Un momento después estaba parado frente a la puerta cerrada de la carnicería. Debido a esa noticia sintió un dolor entre las tripas. Caminó un poco molesto hacia la plaza y decidió esperar por su tío bajo la sombra de un inmenso almendro.
Eustaquio Alonso apareció cerca al mediodía jalando un buey viejo con una soga amarrada a los cuernos, acompañado del toba Juan Bautista. Sus sombras se dibujaron al final de la calle de ingreso al pueblo como si se tratara de manchas de moscas en los ojos achinados de Rodolfo. Después comenzaron a tomarse más nítidas pero, debido al sol inclemente, también temblaron como si estuvieran sobre un fondo de agua. Recién a los minutos se mostraron tal cual eran.
El tío lo saludó alzando las gruesas cejas.
Un rato después, los tres hombres dieron muerte al buey.
Cuando brotaron del agua las burbujas, Juan Bautista alzó la olla del fogón y la llevó junto a los hombres en el patio. El mate inició su recorrido con parsimonia acompañando paciente la súbita muerte de la última tarde del verano.
-Aquella planta que ven allí -apuntó el tío- es la ruda. Ahuyenta la mala suerte como ninguna. Yo me la crío desde lo que me pasó en Oruro. Cuando debo viajar, la pongo en una bolsa y me la llevo conmigo.
Los dos muchachos observaron la planta por un momento. Rodolfo recordó que su madre le había dado una explicación al respecto, porque en su casa tenían una hilera larga de macetas medicinales y otras de protección de embrujos, como en los jardines católicos de la Edad Media.
Juan Bautista se sonrió y sirvió el mate para el carnicero. Ya tenía un buen montón de hojas de coca en la boca y comenzaba a sentir el placer del carrillo adormecido. Su saliva se mezclaba con el jugo de la hoja, paseaba a sus anchas por la boca y chorreaba al estómago brindándole la paz celestial.
-Lo que me pasó en Oruro -continuó el tío- sucede cada día por todo lado, pero lo mío está peor intencionado.
El partido de gobierno se había fraccionado en muchas partes porque el presidente tomó la delirante decisión de quedarse para siempre. Alguien le inició una huelga de hambre en protesta y luego se le plegaron miles. Los mineros abandonaron las montañas y reventando su dinamita se metieron en las calles difíciles de Oruro. La policía les salió al frente con fusiles pero con la cadena de mando rota: unos disparaban a favor y otros en contra. La población se desconcertó.
El carnicero Eustaquio Alonso se frotó los brazos tomados por el frío del otoño, luego se olió las manos: un olor a monte profundo, impregnado de hierba húmeda y bosta, se le coló en la nariz. “Es la sangre del buey”. Pensó en caminar hacia el río antes de meterse a la cama.
El cielo terminó encapotado de nubes grises. Una bandada numerosa de loros chocleros se despidió bulliciosa del pueblo con sus graznidos rotos y se marchó presurosa en pos de verano al norte del continente. El cielo se quedó solo, tomado intempestivamente por el frío, el desorden de sus nubes y su oscuridad de mal presagio.
-Hay gente que me odia -se quejó Eustaquio Alonso.
La realidad social se convulsionó. Se bloquearon las carreteras y los senderos de los carretones. Los universitarios se enfrentaron entre sí en las esquinas y se cerraron los negocios. Las radioemisoras daban información y se desdecían de inmediato. Surgieron pactos nuevos de campesinos con militares y los ideólogos del engaño costuraron un discurso de lástima que nadie pudo creer nunca.

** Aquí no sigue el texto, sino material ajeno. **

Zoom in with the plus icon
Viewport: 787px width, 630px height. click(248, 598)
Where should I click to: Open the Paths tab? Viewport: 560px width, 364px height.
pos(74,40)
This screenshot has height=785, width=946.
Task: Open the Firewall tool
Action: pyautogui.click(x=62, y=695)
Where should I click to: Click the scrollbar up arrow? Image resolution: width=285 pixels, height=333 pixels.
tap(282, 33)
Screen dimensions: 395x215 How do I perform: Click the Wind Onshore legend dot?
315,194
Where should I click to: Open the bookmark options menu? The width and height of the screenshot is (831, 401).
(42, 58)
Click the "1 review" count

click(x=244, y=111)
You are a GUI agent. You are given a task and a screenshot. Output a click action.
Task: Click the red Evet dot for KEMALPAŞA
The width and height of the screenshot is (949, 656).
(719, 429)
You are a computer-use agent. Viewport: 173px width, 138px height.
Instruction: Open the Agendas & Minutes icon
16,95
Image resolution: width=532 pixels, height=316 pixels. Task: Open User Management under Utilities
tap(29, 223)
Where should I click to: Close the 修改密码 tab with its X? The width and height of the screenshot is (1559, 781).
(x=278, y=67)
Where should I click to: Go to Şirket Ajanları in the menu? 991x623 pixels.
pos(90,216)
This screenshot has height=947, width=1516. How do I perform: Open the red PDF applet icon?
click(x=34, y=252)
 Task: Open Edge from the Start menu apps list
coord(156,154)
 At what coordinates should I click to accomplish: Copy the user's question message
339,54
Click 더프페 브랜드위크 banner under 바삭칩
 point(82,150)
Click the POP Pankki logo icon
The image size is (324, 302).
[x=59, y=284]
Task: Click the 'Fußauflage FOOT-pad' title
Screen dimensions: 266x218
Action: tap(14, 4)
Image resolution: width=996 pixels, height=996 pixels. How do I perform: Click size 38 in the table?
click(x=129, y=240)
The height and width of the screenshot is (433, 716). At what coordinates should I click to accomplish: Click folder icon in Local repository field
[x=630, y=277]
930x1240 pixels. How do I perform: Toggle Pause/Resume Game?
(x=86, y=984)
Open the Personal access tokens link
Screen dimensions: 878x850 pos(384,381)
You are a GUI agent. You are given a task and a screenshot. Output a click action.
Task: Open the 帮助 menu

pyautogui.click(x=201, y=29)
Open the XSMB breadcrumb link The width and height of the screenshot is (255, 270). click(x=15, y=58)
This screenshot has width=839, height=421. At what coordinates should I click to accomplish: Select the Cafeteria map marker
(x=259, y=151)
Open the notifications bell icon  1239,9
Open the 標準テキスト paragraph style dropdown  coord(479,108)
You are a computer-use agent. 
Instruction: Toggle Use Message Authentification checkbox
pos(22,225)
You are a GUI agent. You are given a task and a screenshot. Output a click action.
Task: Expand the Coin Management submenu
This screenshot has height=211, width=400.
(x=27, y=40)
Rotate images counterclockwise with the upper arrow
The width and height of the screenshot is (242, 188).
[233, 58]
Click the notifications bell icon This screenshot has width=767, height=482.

-Yo estaba a cargo de la oficina de seguridad -recordó el carnicero-, con seis policías en la puerta principal.
Se fue imponiendo la revolución y el cambio de gobierno. Venciendo la débil resistencia, los mineros arribaron a la plaza principal reventando su dinamita con plena alegría. Las casas se estremecían, los edificios crujían, los vidrios se astillaban y volaban en mil pedazos como una lluvia hiriente de pequeñas estrellas.
El capitán Eustaquio Alonso se cansó de esperar órdenes por la radio y salió al balcón colonial para observar la situación. Una silbatina nutrida de balas le dibujó la silueta en la pared del fondo. Sacó su revólver y vació el cargador disparando sin ver. Se escurrió al interior del edificio y escapó por recovecos y túneles de otros tiempos que se conectaban con el antiguo convento de las monjas de Santa Clara y la catedral, llevándose consigo a sus policías. En una calle desierta de riesgos los despidió para siempre y él se escabulló en el gentío del mercado mientras se quitaba el uniforme y se transformaba en un humilde vecino más.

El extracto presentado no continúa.